Cost is a concern that continues to underline all companies’ Christmas activities, whether internal or external, but there is recognition of the opportunities to innovate and impress – and also an imperative to do so. Concentrating on responsible spending may have trimmed away excess but it has also compelled many organisers to focus more deeply on what their events must deliver and what the recipients want.
General manager, marketing, Westfield
Marketing Week (MW): What is the core draw for your customers at Christmas?
Myf Ryan (MR): Our Christmas lights switch-on has become a ritual. By using high profile celebrities, we have established the Stratford and London shopping centres as entertainment destinations. Visitors are looking for the ultimate Christmas experience and we have to give them a reason to visit – as well as a reason to come back.
MW: What does investing in Christmas bring in terms of brand benefit to Westfield?
MR: All events we hold attract new and existing customers. We are competing with a strong online retail world and consumers have an appetite for something different.
MW: Westfield is the sum of its parts and hugely diverse in its customers. How do you create an event to suit all?
MR: Our Christmas events support not just the Westfield brand but the 375 retailers within it, from Boots to Louis Vuitton. We can’t combine everyone’s different ideas but we follow shopper trends. Fashion trends have a huge influence on the direction we take.
MW: What part does the digital experience play?
MR: There is a role for digital, but not everywhere. We have to decide where it adds value. The Santa’s grotto is where it delivers an enhanced and unique experience for each child. By involving them in the 5D experience, created by 3D film and interactive elements throughout the grotto, it is building something personal for each child that remains a memorable event.

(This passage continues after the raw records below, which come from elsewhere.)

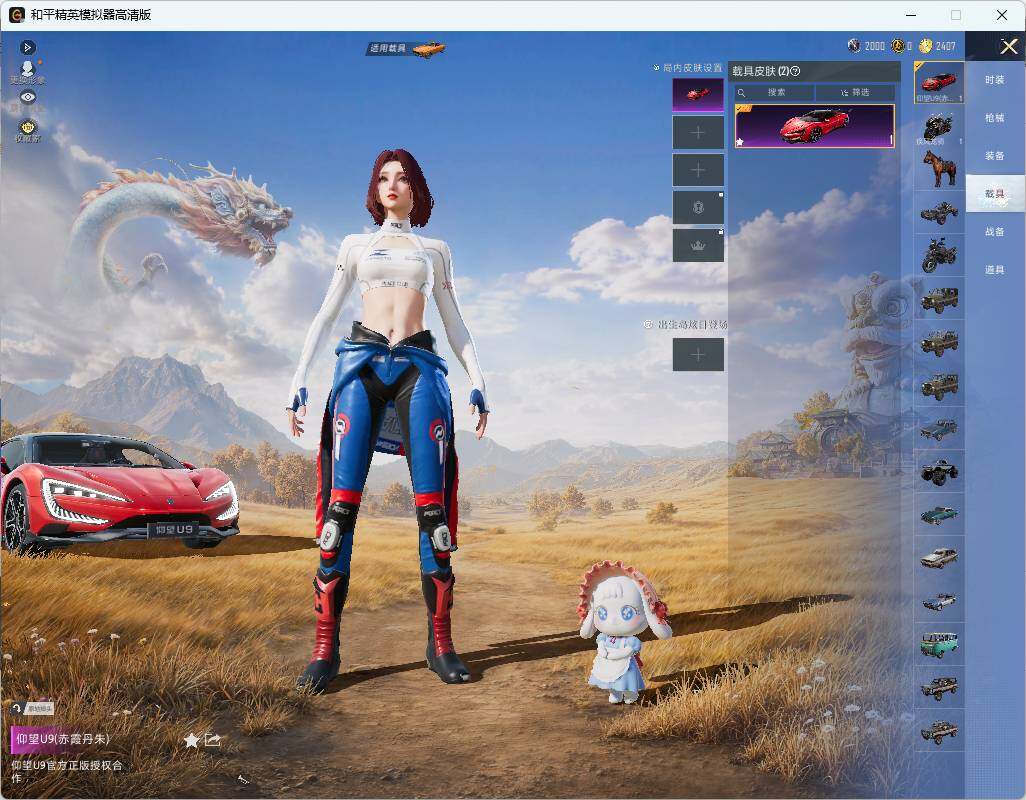The image size is (1026, 800).
Task: Select the teal minibus vehicle icon
Action: tap(939, 644)
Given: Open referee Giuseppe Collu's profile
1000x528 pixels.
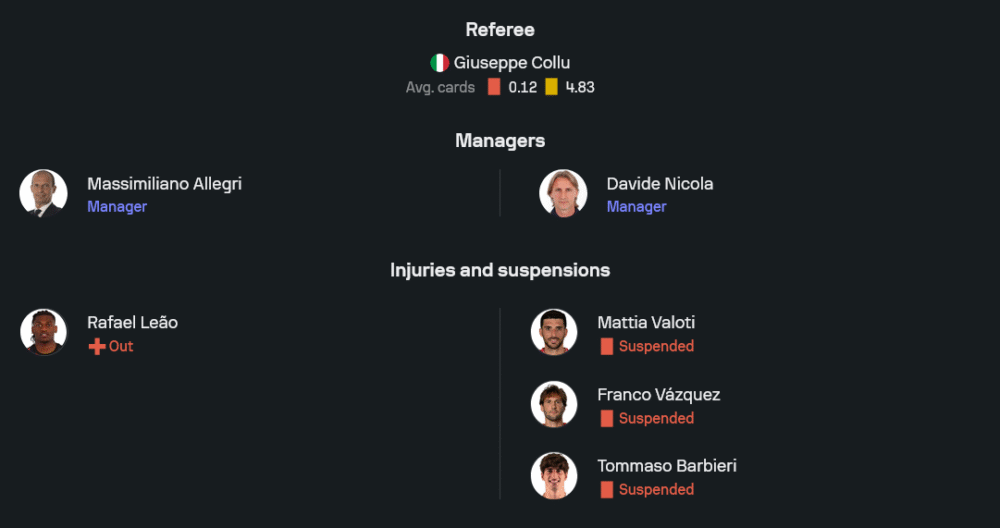Looking at the screenshot, I should [511, 63].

MR: We are seeing a real trend towards a more traditional Christmas. Digital innovations can deliver the experience but there is a real drive to TV and print making a comeback. Consumers are identifying closely with the iconic elements of Christmas – the tangible experiences, such as Santa, the tree and the ice rink.
Fortnum & Mason and The Big Give
Luxury London food and retail brand Fortnum & Mason launched its joint Christmas/Corporate Social Responsibility party in 2010. Designed to reward its VIP customers and partners, as well as entertaining up to 1,000 paying guests, it is a vital tool for brand-building, CSR and underlining the company’s food heritage in its key buying season, according to trading director Simon Burdess.

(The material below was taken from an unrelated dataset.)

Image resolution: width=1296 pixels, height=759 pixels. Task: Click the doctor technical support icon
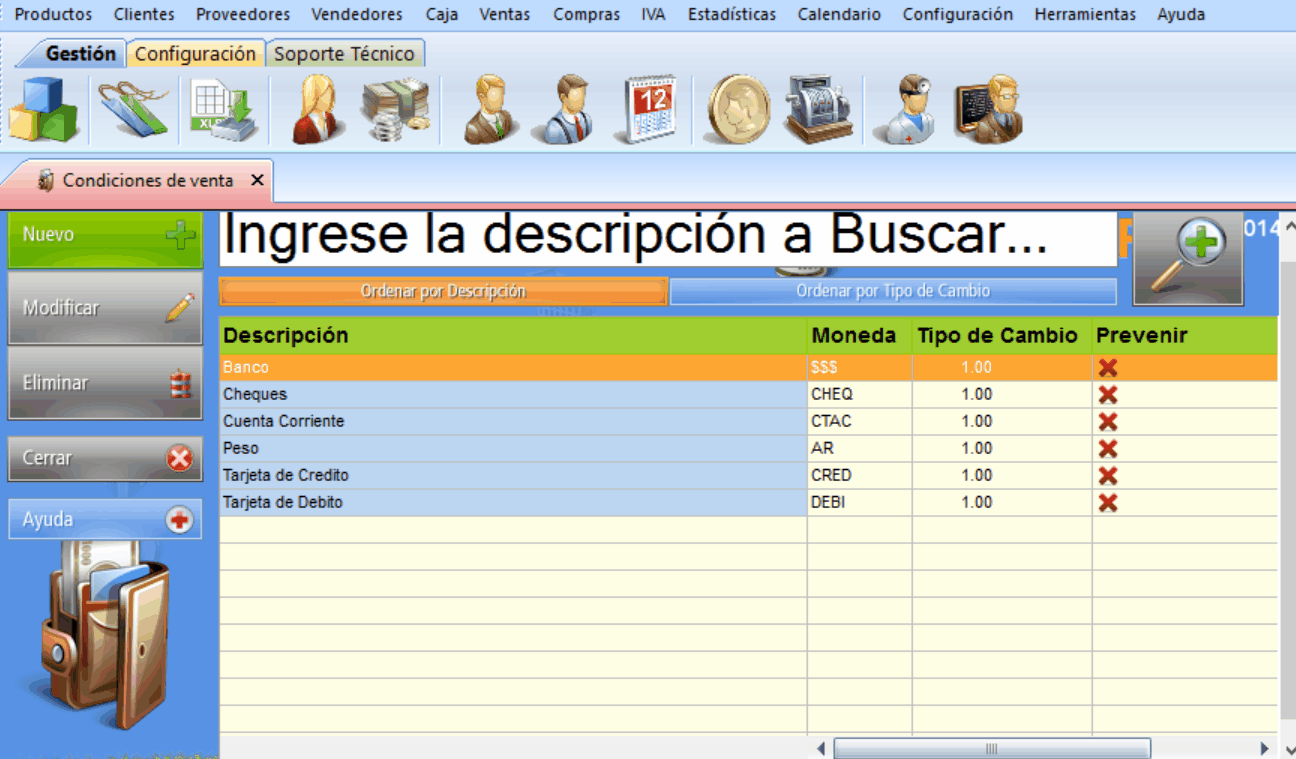tap(905, 109)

“We call The Big Give Christmas party our friend-raising activity,” he explains. “It is about bringing new people into the shop to understand what Fortnum & Mason is about, as well as fostering a positive attitude to it as a retailer and food brand.” He admits that the company’s approach to measuring the success of the event as a brand-building exercise remains “holistic”.
Fortnum & Mason is part of charitable trust the Garfield Weston Foundation, so aligning its main Christmas event for partners and customers to charity is a strong brand fit and an accurate response to the zeitgeist.
While the shop is closed to the public and given over to four floors of entertainment, celebrity compering (Stephen Fry hosted the 2011 event) and an auction, the £60 ticket is exchanged for a £60 voucher for each attendee to donate to a charity of their choice through The Big Give. In its first year, the event raised £60,000 for a number of charities and in 2011 this rose to £130,000. Tickets for the 2012 event went on sale on 5 September and sold out within days.
Fortnum’s innovation lies in the purpose of its flagship Christmas event, not in subverting the form. The retailer is one of very few brands that can lay claim to a genuine Dickensian Christmas heritage as the author would reward himself with a hamper from the shop on completing each novel.
Burdess says: “We are synonymous with Christmas. There are not many places in London where you feel as Christmassy as here. All the things we love to do come to a head at Christmas.”